Extract:
Superfoods science and reporting slammed in NHS report
The report, Miracle foods, myths and the media, criticises the plethora of articles published in newspapers, magazines and the internet about “miracle superfoods and killer snacks.”
It also criticises scientists’ conclusions about such foods. Since testing accurately how one element of diet may affect health, it argues that: “….scientists’ conclusions and media reports of them, should routinely be taken with a pinch of salt.”
True significance
Over-simplified headlines about the latest dietary discoveries were singled out for particular criticism. Many of the studies behind the superfood claims have their limitations, claims the report. “These limitations are rarely reported in the media and even more rarely given their true significance.”
Contradictory conclusions were also highlighted by the report. “The news is full of contradictory reports and often the same food is declared healthy one day and harmful the next,” wrote the reports’ authors.
The report, produced by Behind the Headlines, came after its authors spent three years reviewing health science stories in the media and checked the reported claims against the science on which they are based.

Data:
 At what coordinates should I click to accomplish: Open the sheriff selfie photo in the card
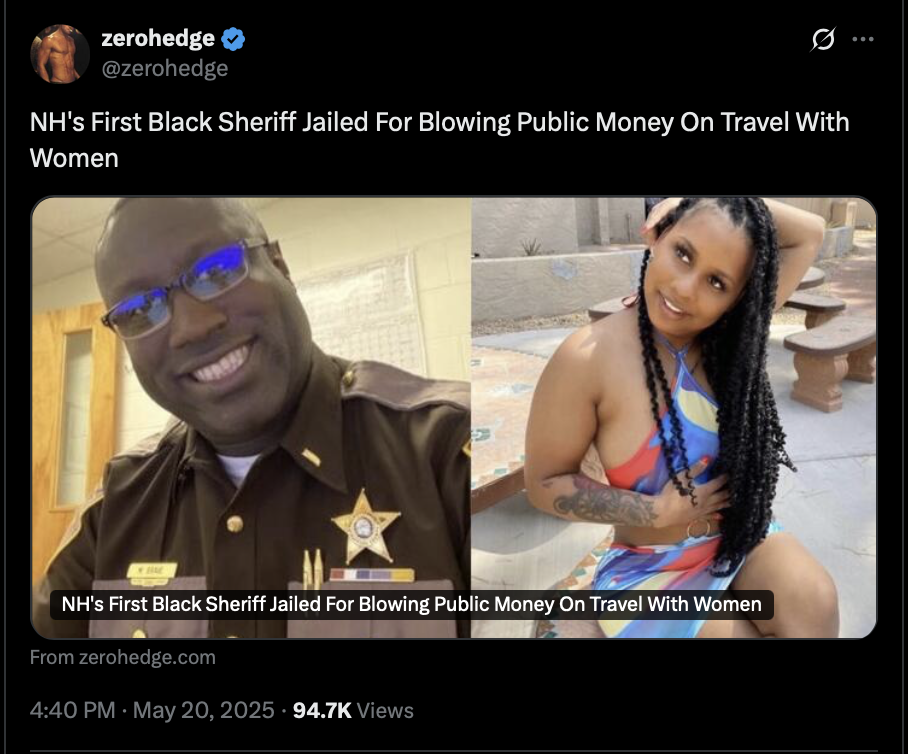pyautogui.click(x=251, y=418)
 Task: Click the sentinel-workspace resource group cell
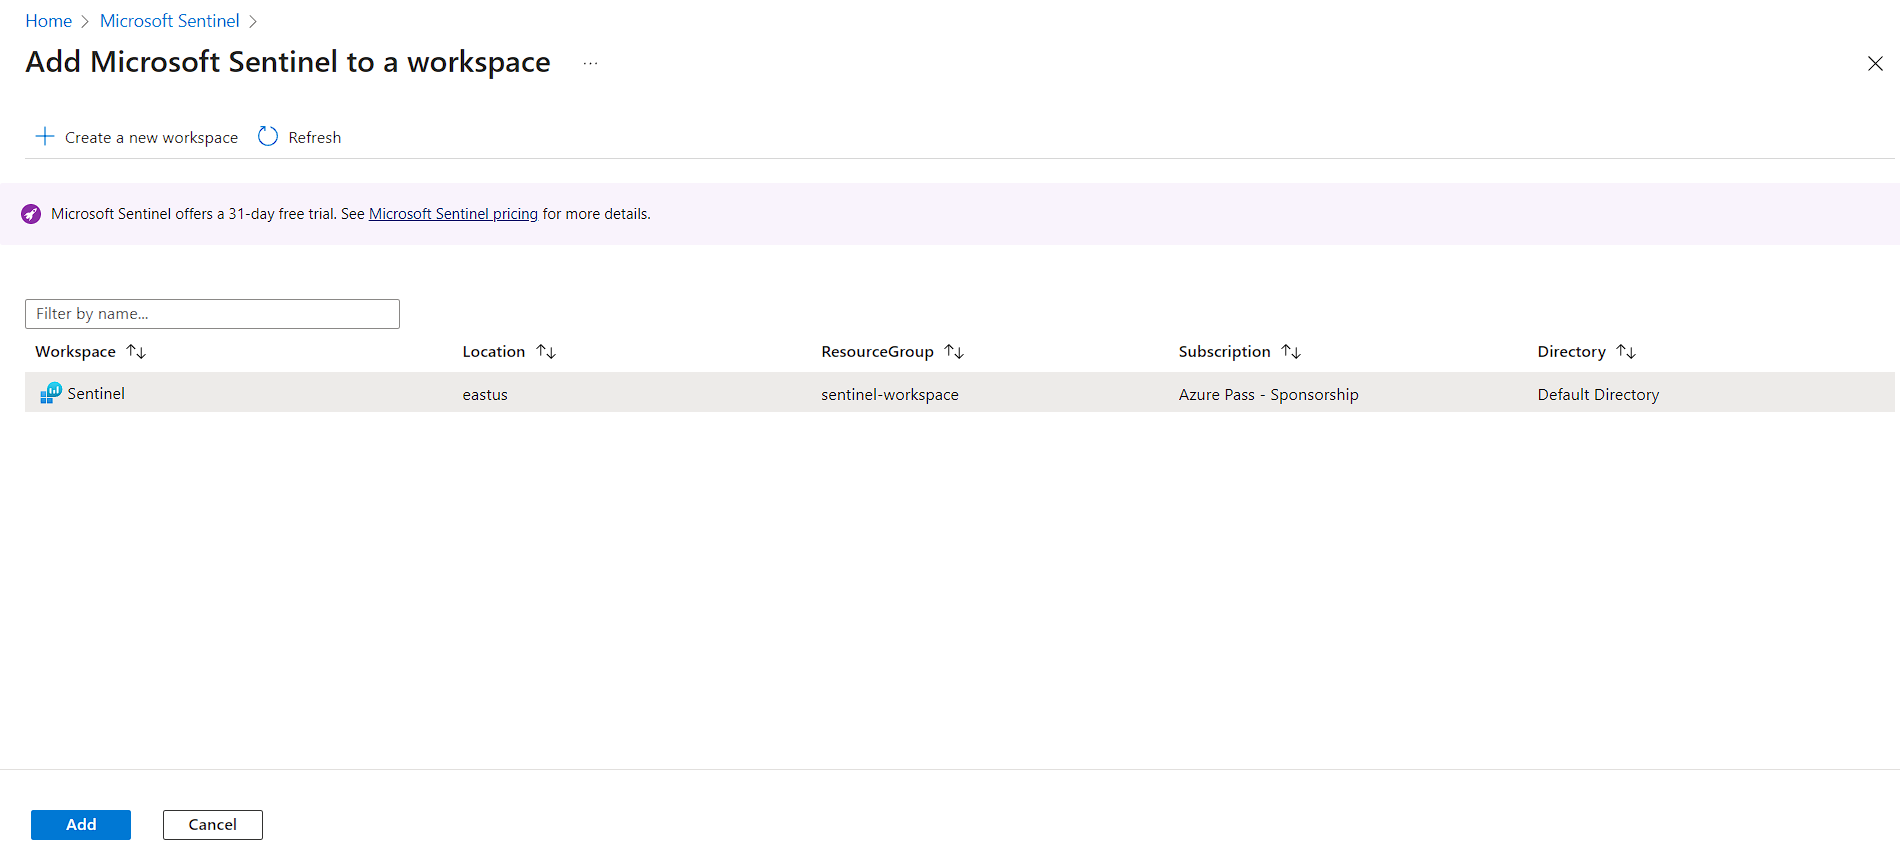click(889, 395)
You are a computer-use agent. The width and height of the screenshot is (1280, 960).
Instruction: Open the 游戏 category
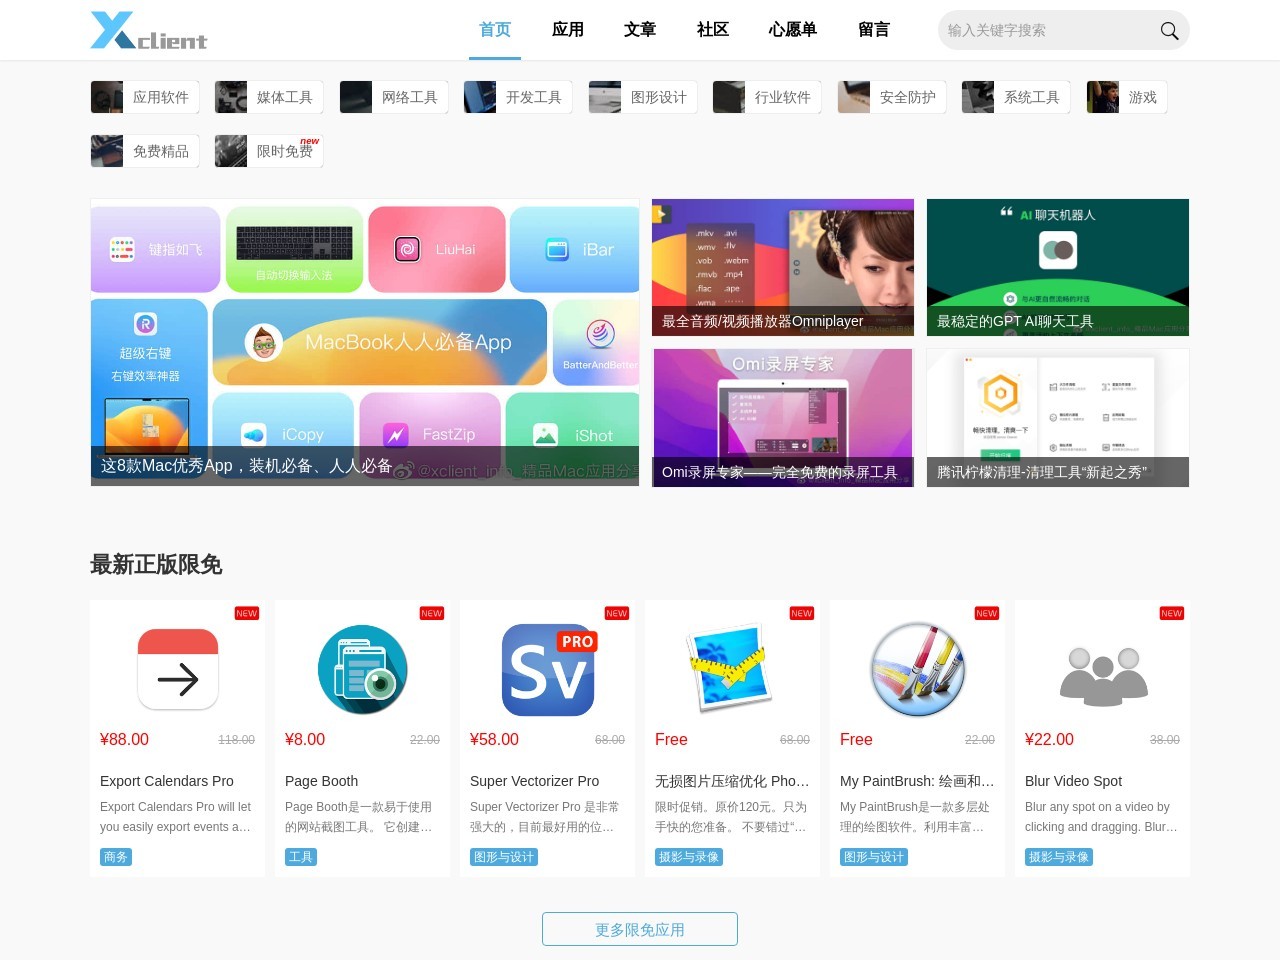point(1127,97)
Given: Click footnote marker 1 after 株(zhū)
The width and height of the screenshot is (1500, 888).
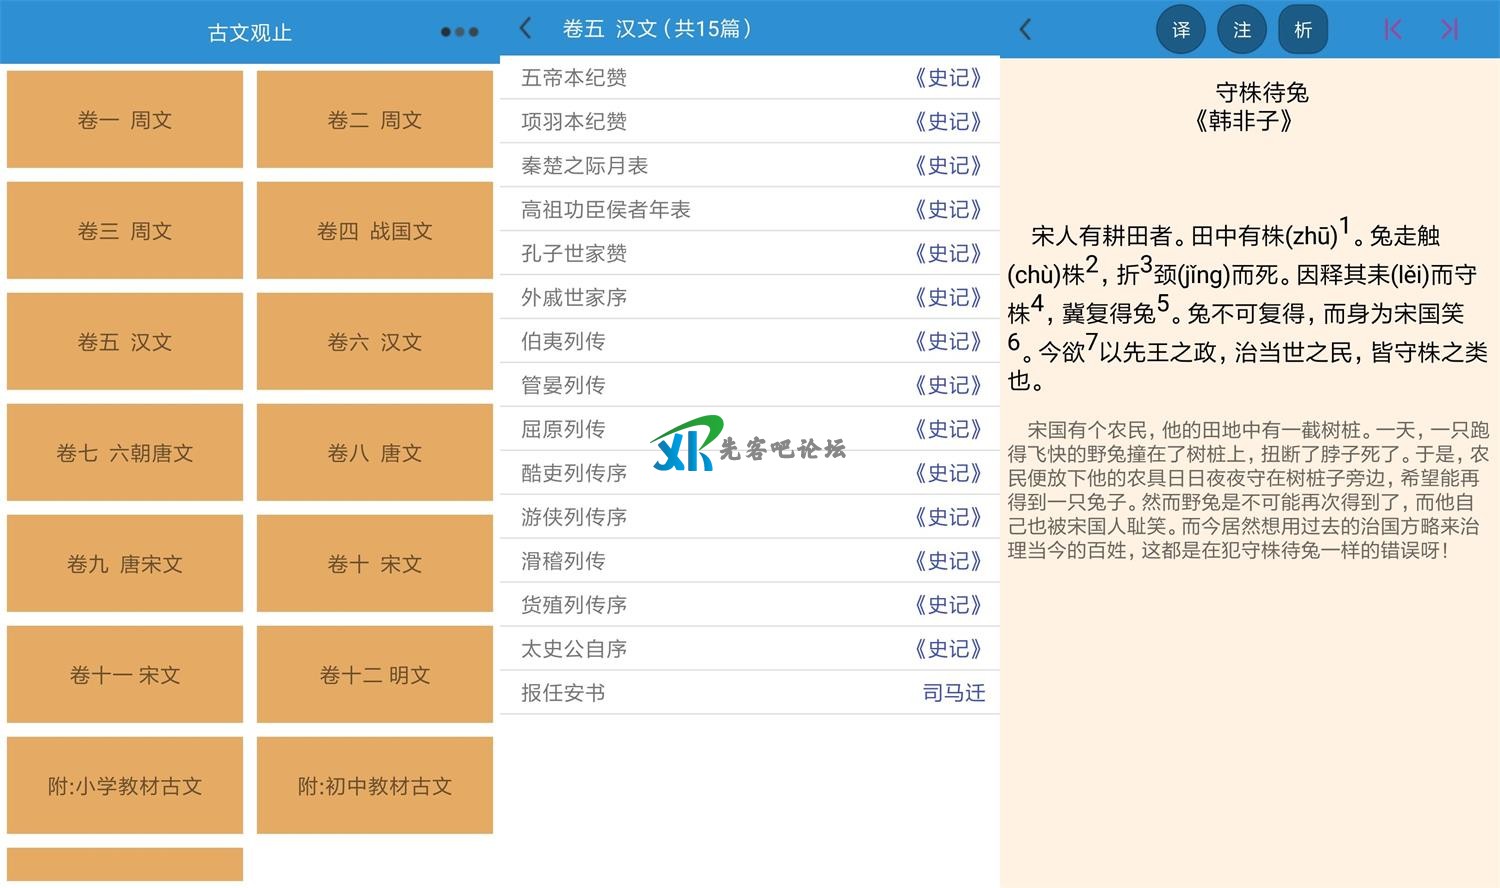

What the exercise asks:
Return the part of the superfoods article starting at "It also criticises" and ending at "the reports’ authors.", copied word for word.

Final answer:
It also criticises scientists’ conclusions about such foods. Since testing accurately how one element of diet may affect health, it argues that: “….scientists’ conclusions and media reports of them, should routinely be taken with a pinch of salt.”
True significance
Over-simplified headlines about the latest dietary discoveries were singled out for particular criticism. Many of the studies behind the superfood claims have their limitations, claims the report. “These limitations are rarely reported in the media and even more rarely given their true significance.”
Contradictory conclusions were also highlighted by the report. “The news is full of contradictory reports and often the same food is declared healthy one day and harmful the next,” wrote the reports’ authors.